Rush Convenes Hearing on Grid Investment in the Wake of Tragic Grid Failures in Texas
WASHINGTON — Today, U.S. Representative Bobby L. Rush (D-Ill.), Chairman of the Energy Subcommittee of the House Committee on Energy and Commerce, delivered the following opening remarks at the hearing titled, “The CLEAN Future Act: Powering a Resilient and Prosperous America.”
The hearing focused on identifying solutions to relaunch federal grid investment in the wake of tragic grid failures in Texas. Rush highlighted the extreme winter and summer weather events faced by his constituents in the 1st Congressional District and questioned witnesses about how policies in the CLEAN Future Act would support efforts to secure vital grid infrastructure in communities across the country.
Rush Opening Statement as Prepared for Delivery:
Good afternoon. Today, the Subcommittee on Energy will hold a legislative hearing as a continuation of the Committee’s work to address recent grid failures in the South-Central region of the United States.
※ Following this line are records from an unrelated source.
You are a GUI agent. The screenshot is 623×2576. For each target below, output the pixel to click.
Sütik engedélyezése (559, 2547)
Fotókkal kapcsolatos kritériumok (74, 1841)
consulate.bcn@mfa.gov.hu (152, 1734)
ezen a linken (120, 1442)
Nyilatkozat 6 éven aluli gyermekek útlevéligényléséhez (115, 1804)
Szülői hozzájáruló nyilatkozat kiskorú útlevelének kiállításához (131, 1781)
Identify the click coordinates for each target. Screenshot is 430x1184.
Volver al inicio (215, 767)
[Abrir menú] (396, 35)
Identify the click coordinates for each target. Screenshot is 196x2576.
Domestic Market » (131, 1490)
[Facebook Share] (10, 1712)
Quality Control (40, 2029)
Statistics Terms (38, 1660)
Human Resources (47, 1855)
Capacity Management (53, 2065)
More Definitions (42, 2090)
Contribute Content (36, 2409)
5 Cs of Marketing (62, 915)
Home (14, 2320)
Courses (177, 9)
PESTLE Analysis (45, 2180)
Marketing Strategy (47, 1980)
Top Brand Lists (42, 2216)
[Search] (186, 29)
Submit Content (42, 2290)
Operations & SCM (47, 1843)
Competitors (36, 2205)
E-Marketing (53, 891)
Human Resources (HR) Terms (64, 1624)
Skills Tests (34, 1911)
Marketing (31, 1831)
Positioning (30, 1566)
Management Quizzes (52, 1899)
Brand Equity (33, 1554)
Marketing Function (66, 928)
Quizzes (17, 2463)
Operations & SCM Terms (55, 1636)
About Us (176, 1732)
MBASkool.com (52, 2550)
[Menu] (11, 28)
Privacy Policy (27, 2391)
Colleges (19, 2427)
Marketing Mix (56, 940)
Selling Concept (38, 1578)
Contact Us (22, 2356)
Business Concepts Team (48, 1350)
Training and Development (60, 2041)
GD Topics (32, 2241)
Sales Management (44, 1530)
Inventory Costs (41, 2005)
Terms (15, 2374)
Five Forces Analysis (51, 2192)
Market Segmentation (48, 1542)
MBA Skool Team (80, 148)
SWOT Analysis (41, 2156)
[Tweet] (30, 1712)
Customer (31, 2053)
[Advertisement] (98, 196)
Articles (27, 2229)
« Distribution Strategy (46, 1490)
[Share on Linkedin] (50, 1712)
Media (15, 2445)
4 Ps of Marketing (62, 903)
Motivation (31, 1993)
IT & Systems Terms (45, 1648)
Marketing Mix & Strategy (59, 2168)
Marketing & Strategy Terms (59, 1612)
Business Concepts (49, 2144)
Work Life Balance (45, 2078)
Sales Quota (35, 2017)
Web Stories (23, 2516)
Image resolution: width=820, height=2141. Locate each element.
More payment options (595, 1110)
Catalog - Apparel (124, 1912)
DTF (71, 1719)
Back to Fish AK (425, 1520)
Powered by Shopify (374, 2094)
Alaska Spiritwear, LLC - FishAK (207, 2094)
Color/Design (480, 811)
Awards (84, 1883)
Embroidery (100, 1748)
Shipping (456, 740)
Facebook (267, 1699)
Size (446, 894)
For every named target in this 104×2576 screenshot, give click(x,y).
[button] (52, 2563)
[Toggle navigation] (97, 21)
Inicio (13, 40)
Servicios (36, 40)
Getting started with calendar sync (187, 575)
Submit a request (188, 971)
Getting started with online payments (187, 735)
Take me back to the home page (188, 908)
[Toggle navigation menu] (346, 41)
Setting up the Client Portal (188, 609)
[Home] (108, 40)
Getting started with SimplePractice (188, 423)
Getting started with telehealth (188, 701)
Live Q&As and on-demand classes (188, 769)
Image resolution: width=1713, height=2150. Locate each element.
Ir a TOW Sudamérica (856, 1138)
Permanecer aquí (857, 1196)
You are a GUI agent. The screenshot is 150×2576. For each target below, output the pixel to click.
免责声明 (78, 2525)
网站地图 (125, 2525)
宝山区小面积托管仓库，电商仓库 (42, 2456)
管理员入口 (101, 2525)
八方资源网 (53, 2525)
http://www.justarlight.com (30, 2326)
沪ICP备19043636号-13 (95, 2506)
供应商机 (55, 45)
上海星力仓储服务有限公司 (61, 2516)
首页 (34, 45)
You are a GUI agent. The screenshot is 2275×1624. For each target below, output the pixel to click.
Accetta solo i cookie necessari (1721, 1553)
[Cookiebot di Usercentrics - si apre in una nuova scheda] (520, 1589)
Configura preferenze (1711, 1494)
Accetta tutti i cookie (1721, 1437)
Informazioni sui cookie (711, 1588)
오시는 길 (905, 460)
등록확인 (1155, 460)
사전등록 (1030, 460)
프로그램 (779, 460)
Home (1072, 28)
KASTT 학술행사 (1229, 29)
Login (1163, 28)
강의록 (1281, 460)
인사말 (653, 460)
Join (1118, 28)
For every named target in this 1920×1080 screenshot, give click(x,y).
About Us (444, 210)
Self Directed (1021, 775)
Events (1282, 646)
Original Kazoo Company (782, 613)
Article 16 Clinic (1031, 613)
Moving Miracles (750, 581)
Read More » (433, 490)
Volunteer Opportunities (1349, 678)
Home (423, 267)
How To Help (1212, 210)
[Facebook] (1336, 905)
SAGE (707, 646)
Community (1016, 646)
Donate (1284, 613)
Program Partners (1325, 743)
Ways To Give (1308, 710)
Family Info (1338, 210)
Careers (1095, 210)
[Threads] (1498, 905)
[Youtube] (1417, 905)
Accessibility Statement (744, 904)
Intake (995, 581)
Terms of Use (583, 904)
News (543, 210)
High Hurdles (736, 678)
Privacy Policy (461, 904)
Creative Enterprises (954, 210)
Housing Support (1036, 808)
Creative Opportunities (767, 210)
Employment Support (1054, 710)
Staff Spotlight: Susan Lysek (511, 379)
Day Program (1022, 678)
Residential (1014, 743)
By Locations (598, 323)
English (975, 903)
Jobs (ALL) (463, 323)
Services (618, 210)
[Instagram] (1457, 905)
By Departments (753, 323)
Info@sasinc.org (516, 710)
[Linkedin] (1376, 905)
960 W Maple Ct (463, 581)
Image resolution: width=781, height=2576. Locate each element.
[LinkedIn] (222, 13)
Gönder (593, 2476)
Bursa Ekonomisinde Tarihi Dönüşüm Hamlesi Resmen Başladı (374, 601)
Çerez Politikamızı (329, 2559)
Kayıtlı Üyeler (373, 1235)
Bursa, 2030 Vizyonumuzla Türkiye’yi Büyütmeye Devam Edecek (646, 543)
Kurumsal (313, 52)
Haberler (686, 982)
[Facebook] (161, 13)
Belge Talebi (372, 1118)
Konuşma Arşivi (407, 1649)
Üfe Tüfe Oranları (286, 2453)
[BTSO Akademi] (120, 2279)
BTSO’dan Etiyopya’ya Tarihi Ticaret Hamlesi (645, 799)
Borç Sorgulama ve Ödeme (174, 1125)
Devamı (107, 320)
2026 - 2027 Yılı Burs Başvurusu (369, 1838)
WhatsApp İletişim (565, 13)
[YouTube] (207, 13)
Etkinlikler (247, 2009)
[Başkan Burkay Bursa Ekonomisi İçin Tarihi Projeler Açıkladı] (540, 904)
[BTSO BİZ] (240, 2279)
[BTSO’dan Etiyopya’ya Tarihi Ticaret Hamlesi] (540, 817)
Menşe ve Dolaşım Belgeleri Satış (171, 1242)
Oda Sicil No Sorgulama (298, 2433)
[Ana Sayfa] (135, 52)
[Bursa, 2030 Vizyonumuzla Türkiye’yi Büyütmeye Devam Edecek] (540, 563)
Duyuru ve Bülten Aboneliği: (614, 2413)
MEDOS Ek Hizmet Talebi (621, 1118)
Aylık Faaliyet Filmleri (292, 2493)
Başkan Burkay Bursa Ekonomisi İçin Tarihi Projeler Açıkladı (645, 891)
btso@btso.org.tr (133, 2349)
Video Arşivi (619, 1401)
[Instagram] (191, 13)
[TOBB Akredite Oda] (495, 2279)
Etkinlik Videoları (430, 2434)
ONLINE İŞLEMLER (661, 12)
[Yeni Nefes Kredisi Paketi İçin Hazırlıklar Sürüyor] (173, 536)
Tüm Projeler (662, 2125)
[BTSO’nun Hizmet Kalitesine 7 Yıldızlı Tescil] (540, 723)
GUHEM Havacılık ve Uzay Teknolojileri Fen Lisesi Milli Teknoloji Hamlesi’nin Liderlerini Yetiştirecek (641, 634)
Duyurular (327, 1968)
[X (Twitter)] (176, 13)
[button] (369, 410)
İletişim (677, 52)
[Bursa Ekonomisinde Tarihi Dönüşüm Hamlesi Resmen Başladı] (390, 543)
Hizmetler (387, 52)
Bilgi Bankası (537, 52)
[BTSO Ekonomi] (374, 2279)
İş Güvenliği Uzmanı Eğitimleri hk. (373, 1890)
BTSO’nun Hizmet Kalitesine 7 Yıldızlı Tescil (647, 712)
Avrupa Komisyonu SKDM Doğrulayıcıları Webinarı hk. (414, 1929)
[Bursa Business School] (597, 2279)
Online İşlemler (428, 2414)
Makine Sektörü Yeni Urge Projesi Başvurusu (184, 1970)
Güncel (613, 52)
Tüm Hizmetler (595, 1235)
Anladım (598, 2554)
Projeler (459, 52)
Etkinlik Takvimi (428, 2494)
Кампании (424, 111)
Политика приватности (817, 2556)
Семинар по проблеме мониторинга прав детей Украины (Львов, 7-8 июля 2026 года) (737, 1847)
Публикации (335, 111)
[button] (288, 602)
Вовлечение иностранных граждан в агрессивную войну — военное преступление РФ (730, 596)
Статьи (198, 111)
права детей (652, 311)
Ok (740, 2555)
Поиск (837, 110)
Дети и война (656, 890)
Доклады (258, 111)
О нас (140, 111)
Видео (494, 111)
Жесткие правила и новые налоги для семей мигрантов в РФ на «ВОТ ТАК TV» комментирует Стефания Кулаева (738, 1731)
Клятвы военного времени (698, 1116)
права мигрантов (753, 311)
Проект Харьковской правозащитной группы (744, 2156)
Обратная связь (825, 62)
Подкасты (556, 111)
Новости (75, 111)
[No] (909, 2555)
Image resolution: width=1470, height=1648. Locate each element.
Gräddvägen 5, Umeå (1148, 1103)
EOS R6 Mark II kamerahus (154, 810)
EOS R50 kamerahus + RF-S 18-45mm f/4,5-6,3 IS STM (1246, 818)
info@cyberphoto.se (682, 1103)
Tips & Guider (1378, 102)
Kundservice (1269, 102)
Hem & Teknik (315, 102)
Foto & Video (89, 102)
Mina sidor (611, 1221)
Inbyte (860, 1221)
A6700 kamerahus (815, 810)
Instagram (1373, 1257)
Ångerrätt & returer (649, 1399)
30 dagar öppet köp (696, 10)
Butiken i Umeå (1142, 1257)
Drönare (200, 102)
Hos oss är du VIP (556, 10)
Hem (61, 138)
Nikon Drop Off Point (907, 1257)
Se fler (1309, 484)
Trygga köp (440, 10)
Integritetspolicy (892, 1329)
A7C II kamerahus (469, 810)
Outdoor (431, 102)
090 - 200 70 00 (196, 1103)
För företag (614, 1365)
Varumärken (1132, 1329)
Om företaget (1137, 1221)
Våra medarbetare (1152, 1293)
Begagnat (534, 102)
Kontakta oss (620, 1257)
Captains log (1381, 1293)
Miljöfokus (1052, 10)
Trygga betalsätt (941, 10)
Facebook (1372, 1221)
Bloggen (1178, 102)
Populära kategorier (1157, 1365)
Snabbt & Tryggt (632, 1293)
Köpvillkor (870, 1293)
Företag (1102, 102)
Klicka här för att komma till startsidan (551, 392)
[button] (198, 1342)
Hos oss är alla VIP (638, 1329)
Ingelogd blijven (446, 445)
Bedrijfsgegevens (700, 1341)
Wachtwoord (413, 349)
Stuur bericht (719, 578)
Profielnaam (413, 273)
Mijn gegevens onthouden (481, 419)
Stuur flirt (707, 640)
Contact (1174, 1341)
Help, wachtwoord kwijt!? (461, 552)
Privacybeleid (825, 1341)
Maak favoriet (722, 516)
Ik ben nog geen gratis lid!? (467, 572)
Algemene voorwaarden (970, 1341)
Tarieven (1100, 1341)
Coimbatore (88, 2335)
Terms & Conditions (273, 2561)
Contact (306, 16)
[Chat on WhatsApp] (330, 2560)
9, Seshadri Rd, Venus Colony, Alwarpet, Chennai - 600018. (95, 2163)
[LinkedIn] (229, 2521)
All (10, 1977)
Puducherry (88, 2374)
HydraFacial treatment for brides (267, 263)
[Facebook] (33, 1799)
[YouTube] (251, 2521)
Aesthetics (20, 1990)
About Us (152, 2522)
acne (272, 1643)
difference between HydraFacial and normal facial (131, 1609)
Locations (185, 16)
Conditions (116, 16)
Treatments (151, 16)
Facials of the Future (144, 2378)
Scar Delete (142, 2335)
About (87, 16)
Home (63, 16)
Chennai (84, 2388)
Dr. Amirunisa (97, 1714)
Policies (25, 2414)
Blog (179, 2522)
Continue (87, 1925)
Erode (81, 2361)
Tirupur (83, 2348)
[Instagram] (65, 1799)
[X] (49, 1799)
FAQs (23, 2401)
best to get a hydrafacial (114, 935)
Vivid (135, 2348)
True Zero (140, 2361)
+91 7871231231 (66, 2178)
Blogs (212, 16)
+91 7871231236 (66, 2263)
This morning, the Subcommittee on Oversight and Investigations held a hearing to identify the nature of this problem. We now convene to identify policies that will relaunch much-need federal grid investment in the wake of these tragic failures.
In February, extremely frigid, Chicago-like temperatures spread across the South-Central region resulting in historically high energy demand and disastrously low energy supply. This sharp energy decline was a result of every single source of power supply underperforming during the extreme weather event. Further, every single source of power supply underperformed as a consequence of poor planning, deregulation by states, and negligible weatherization practices. These widespread outages threatened the health and safety of millions of Americans — and particularly Texans —amid the ongoing coronavirus pandemic.
It is incumbent on this Committee to use its broad jurisdiction over national energy policy to identify federal solutions to prevent a disruption in vital energy services from occurring again. This Committee has prioritized legislative solutions in response to these types of events under both Democratic and Republican majorities, and the outages in Texas are no exception to this standard. Just last year, the Subcommittee on Energy held a hearing on the California wildfires and, during the Republican majority, Democrats also participated in a bipartisan hearing to restore Puerto Rico’s electric infrastructure after Hurricane Maria.
In this same vein, expert witnesses are called before us today to discuss policies to deeply decarbonize our economy and strengthen our infrastructure against threats, like climate change. Federal investment to prevent these matters is of great importance considering the recent tragedy in Texas and the need to secure our nation’s energy systems by and large. The CLEAN Future Act, which I introduced with Chairmen Pallone and Tonko, with contributions from esteemed members of this Committee, aims to upgrade and reinforce our energy infrastructure to those ends.
For example, Title II of the CLEAN Future Act establishes funding for a variety of grid resiliency measures to include crucial equipment replacements, microgrids, and programs to provide distributed energy systems and solar power within underserved and disadvantaged communities. The bill also bolsters transmission infrastructure in order to deliver clean energy to areas with high electricity demand. Energy efficiency is also critical to a resilient and reliable grid. The CLEAN Future Act includes cost-effective, demand-reducing energy efficiency provisions that will lighten the load on our grid.
Climate change poses a real, ever-present threat. Today’s policy discussion is an important step in fine-tuning federal solutions to secure a resilient and reliable energy system in the face of those threats, and I look forward to a productive conversation. And with that, I yield to my friend and colleague, the gentleman from Michigan, Ranking Member Upton.